§ Records provided
::::

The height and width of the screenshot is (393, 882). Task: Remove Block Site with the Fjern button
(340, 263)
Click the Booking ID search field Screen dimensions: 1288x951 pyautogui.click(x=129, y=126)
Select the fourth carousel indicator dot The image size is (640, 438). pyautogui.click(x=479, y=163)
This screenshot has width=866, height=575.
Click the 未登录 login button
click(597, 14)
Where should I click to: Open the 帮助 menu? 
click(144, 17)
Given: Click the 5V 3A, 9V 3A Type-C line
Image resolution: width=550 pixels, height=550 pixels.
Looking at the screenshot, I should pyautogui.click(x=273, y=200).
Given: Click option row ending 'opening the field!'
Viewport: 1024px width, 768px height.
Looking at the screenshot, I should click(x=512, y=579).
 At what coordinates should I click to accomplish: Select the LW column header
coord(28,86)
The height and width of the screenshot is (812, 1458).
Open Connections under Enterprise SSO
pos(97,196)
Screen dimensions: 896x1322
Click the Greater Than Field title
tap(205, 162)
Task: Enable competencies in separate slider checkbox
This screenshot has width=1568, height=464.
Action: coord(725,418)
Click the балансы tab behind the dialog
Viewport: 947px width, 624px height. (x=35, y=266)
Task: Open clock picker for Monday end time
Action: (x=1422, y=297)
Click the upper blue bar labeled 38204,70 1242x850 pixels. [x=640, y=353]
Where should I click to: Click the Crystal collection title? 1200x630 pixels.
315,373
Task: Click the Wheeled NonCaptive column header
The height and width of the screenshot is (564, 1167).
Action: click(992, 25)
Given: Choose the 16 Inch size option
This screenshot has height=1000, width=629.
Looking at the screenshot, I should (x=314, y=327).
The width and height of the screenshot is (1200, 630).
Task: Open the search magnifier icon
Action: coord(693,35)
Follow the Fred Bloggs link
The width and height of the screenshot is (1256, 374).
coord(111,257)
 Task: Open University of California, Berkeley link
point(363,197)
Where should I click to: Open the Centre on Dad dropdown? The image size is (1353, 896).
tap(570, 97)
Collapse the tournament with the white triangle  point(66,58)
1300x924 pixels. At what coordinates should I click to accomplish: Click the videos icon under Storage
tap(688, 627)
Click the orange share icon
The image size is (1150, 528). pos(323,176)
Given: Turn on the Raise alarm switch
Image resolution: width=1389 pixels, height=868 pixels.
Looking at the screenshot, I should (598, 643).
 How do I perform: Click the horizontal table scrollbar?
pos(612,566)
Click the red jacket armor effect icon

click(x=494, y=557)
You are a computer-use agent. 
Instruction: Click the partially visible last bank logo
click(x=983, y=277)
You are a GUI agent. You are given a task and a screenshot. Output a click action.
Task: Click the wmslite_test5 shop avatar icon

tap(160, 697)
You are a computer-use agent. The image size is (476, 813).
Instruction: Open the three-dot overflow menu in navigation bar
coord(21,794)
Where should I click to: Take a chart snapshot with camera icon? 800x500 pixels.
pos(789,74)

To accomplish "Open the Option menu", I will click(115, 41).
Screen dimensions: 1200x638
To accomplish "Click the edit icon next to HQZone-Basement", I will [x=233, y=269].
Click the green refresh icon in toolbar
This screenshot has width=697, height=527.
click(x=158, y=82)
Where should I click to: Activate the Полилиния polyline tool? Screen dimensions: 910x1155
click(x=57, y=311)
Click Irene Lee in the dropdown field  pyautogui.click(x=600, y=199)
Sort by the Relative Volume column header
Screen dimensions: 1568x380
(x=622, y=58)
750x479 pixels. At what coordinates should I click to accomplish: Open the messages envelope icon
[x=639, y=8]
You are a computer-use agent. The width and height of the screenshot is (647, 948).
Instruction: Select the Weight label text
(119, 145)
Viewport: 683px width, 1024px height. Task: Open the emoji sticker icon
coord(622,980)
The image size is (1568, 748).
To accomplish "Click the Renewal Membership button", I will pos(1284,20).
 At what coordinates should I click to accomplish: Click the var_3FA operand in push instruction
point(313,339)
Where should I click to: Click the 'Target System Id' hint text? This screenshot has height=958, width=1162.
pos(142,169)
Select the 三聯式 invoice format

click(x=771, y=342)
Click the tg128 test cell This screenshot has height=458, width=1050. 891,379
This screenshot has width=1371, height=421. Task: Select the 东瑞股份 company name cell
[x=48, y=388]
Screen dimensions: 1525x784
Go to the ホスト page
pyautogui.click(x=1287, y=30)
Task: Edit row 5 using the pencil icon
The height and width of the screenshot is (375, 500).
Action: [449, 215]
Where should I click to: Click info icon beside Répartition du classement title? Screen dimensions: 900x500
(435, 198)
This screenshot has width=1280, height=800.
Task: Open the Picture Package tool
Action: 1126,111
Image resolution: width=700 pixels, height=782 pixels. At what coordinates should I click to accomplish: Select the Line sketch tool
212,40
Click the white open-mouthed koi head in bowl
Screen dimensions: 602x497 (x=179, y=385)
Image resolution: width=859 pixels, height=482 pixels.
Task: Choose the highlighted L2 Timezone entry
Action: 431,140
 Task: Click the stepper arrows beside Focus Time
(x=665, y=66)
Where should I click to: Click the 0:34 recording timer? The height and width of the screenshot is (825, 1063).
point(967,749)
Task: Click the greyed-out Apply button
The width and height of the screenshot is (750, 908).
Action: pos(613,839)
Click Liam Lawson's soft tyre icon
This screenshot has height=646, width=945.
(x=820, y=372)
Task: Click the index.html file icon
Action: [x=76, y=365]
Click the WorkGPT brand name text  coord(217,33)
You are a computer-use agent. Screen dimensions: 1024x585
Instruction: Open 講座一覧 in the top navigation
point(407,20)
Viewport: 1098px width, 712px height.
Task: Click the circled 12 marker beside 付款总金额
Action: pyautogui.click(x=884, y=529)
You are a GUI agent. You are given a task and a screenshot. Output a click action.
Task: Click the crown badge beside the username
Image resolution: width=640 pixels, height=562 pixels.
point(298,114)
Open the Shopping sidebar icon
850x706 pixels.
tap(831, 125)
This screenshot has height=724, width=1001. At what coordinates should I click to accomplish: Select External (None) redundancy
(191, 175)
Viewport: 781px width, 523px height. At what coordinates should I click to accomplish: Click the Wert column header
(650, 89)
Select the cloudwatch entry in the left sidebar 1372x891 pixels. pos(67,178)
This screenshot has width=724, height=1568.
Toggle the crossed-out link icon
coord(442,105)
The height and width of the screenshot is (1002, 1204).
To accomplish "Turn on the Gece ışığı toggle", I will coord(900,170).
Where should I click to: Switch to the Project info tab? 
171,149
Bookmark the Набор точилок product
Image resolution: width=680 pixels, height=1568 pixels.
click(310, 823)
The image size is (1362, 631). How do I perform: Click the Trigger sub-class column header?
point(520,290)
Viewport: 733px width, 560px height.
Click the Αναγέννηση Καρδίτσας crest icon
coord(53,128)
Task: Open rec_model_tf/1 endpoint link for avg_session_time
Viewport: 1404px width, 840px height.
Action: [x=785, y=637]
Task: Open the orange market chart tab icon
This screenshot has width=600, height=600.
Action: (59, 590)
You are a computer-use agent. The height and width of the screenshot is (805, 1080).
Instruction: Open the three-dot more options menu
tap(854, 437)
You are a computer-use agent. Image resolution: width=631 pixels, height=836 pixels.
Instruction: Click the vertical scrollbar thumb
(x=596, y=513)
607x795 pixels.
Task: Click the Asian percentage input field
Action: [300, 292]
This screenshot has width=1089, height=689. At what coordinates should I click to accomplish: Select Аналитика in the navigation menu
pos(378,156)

::::

§ Exercise instructions
Restate word for word the lines in the material above from the one with "Where should I click to: Open the Centre" to the one with "Collapse the tournament"; both of those lines count, and nothing else does.

§ Response for this exercise
Where should I click to: Open the Centre on Dad dropdown? The image size is (1353, 896).
tap(570, 97)
Collapse the tournament with the white triangle  point(66,58)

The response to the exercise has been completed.